When Does the Doctrine Apply?
Before Learning Resources, recent Supreme Court decisions have stressed that only “extraordinary cases” trigger the major questions doctrine, with the Court focusing on the challenged action’s history, breadth, and significance.
In West Virginia, the Supreme Court found that the doctrine was triggered because the challenged Clean Power Plan was entirely unprecedented under the statute and would transform the Environmental Protection Agency’s role from an environmental to an energy regulator. In Nebraska, the Court similarly emphasized that the challenged student-loan-forgiveness plan was unprecedented under the invoked statutory authority, would transform the regulator’s role, and was of great economic and political significance.

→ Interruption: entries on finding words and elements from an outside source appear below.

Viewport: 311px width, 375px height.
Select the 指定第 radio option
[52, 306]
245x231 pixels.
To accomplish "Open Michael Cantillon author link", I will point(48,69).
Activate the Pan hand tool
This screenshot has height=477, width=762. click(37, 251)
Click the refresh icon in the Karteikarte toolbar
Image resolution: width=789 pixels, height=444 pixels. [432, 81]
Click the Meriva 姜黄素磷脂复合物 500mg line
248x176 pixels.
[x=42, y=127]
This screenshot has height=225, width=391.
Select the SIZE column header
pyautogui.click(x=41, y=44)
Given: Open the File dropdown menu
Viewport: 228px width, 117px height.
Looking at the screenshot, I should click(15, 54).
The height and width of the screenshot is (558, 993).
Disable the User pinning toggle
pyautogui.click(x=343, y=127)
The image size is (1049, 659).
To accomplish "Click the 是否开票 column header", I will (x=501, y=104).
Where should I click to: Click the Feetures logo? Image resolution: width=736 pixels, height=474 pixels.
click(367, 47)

Despite the Court’s relatively consistent approach, some uncertainty over these triggers has persisted. In a two-Justice concurrence in West Virginia, Justice Gorsuch argued that the doctrine should apply to executive actions with “political significance” alone or that impose “billions of dollars” in private costs. Justice Gorsuch’s formulation overlooked the majority’s requirement of unheralded and transformative action and seemingly enabled the doctrine to apply in challenges to a wider range of executive actions (after all, $2 billion is a relatively modest cost for a nation with a gross domestic product exceeding $30 trillion). Some decisions from lower courts have invoked the doctrine based on significance alone, sometimes citing Justice Gorsuch’s opinion for that authority.

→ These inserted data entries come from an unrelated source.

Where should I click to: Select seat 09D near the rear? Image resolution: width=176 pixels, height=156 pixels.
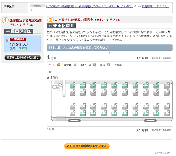pos(156,86)
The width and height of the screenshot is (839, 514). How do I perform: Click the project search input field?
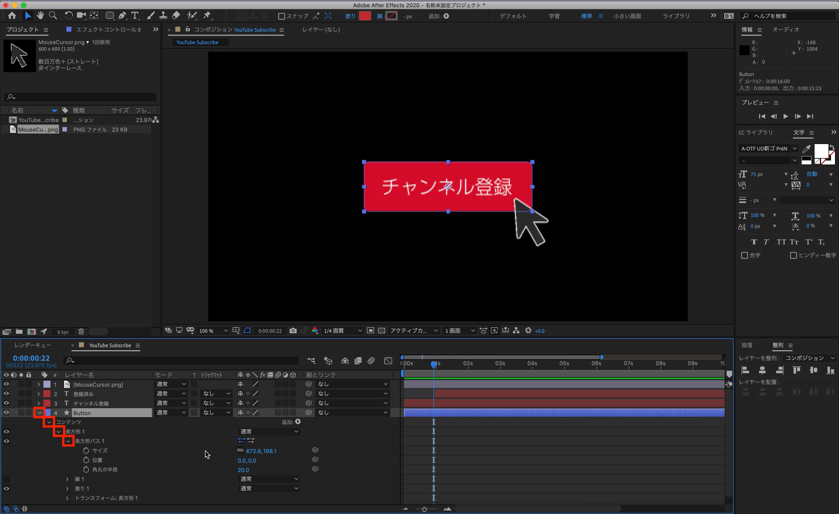point(81,97)
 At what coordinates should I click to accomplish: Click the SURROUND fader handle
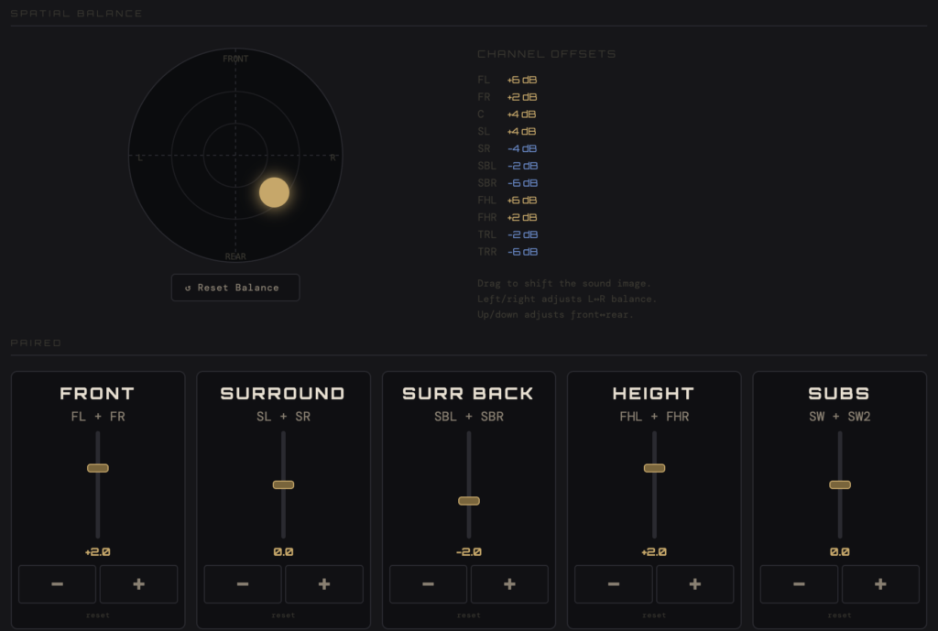[x=283, y=484]
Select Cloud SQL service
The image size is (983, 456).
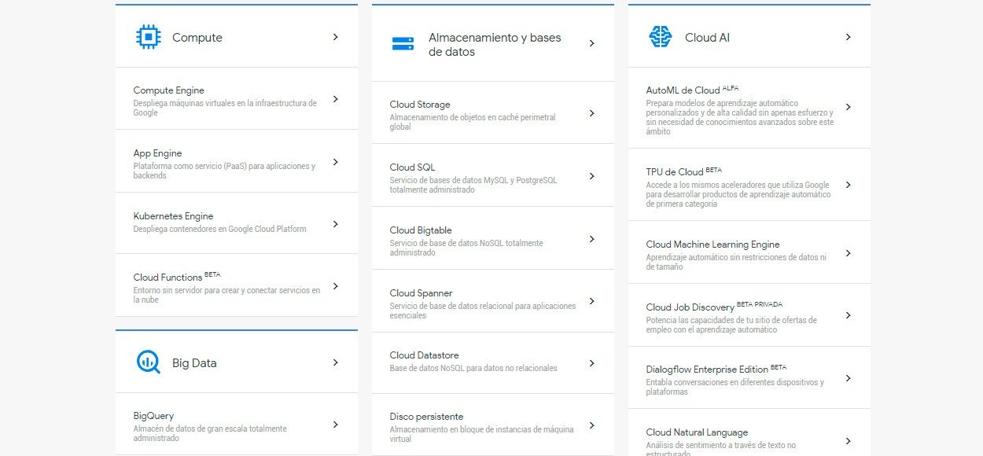click(x=412, y=167)
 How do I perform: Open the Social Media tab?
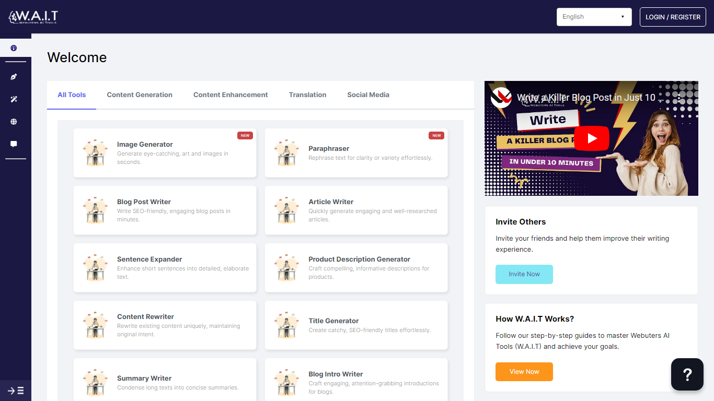point(368,95)
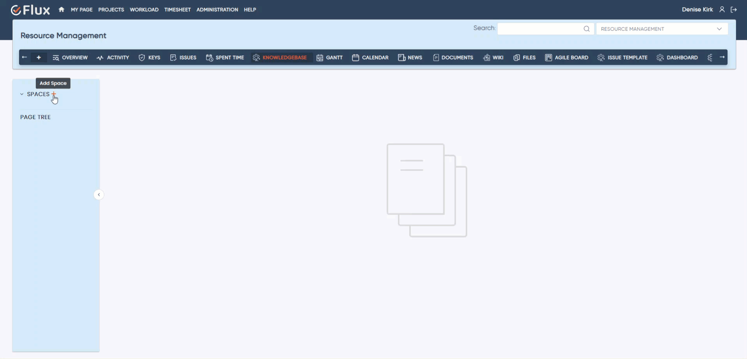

Learning Resources reemphasizes that the major questions doctrine applies only where the challenged action reflects unheralded and transformative authority. The majority opinion—in a section signed only by Chief Justice Roberts, Justice Gorsuch, and Justice Barrett—walks through the same factors emphasized in West Virginia and Nebraska. First, the opinion recognizes that the authority “to unilaterally impose unbounded tariffs” would reflect a “transformative expansion of the President’s authority over tariff policy” compared to the “clear and limited delegations” provided in other statutes. Second, it explains that “no President has invoked” the International Emergency Economic Powers Act (IEEPA) in its 50-year history “to impose any tariffs—let alone tariffs of this magnitude and scope.” Third, the opinion highlights the vast “economic and political significance of the authority the President has asserted.” While the majority focuses more on breadth than novelty, it ultimately walks through the same factors as prior major questions cases.
Although he writes separately on the major questions doctrine, Justice Gorsuch does not appear to have concerns with the majority’s analysis, which he joins in full, of why the major questions doctrine applies. Rather, his separate writing focuses on the question of how the major questions doctrine operates when it applies. I discuss it further below.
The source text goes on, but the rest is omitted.